I have this simply code:
import scrapy
import re
import json
# from scrapy.http import FormRequest
from scrapy.spiders import CrawlSpider, Rule
from scrapy.linkextractors import LinkExtractor
class SpiderRecipe(CrawlSpider):
name = "recipe"
start_urls = [
# 'https://www.giallozafferano.it/',
'https://ricetta.it/dolci?page=1',
# 'https://www.buonissimo.it/',
# 'https://migusto.migros.ch/it.html'
]
def parse(self,response):
URL = response.request.url()
if URL.split('/')[2] == "www.ricetta.it":
recipes = response.xpath('//div[contains(@class,"row")]/div[contains(@class,"post-img-left")]').extract()
# iterate through each recipe in a page
for x in recipes.extract():
title = response.xpath(recipes + '/a[contains(@class, "post-title")]/text()').extract()[x]
image = response.xpath(recipes + '/div[contains(@class,"videoContainer")]/img/@src').extract()[x]
description = response.xpath(recipes + '/p[contains(@class,"post-excerpt")]/text()').extract()[x]
yield {
'Title': title,
'Image': image,
'Description': description,
}
page = int(URL.split('=')[1]) + 1;
if (page <= 148):
# iterate through each page of recipes
yield scrapy.Request(URL.split('=')[0] + str(page), callback=self.parse, dont_filter=True)
It is called by the terminal using scrapy runspider recipe.py -o output.json.

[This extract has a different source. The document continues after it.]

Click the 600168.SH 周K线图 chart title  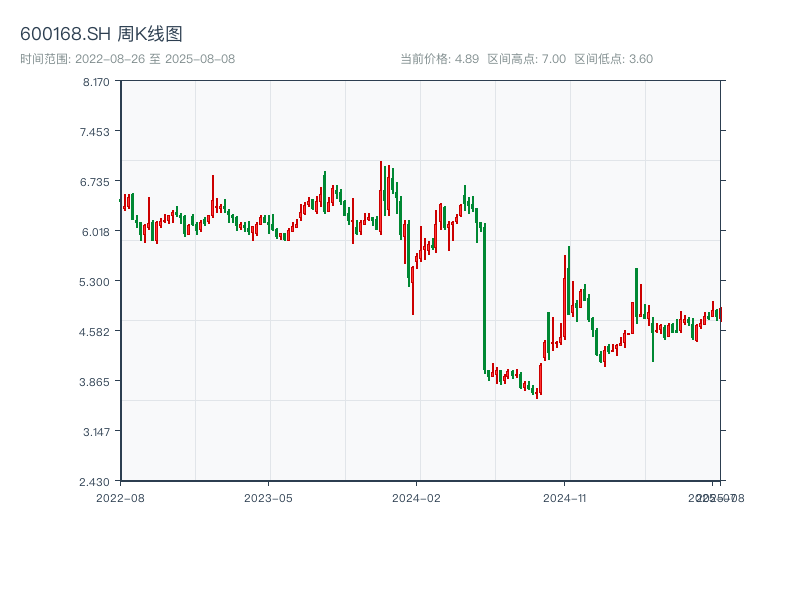pos(101,35)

The first part of the codw works, because it can take the starting URL, but I don't understand why the parse function is not called, also if the code isn't correct I tried to print at the beginning of the function a string but it didn't work. I tried to check for solutions, but my function is inside the class and I have correctly inserted the url from where we have to start (the link is correct). Maybe it is something very easy but I cannot find it. I also read that the function must be called but in the examples no one does it, and in addition I continuously call it at the end of the code.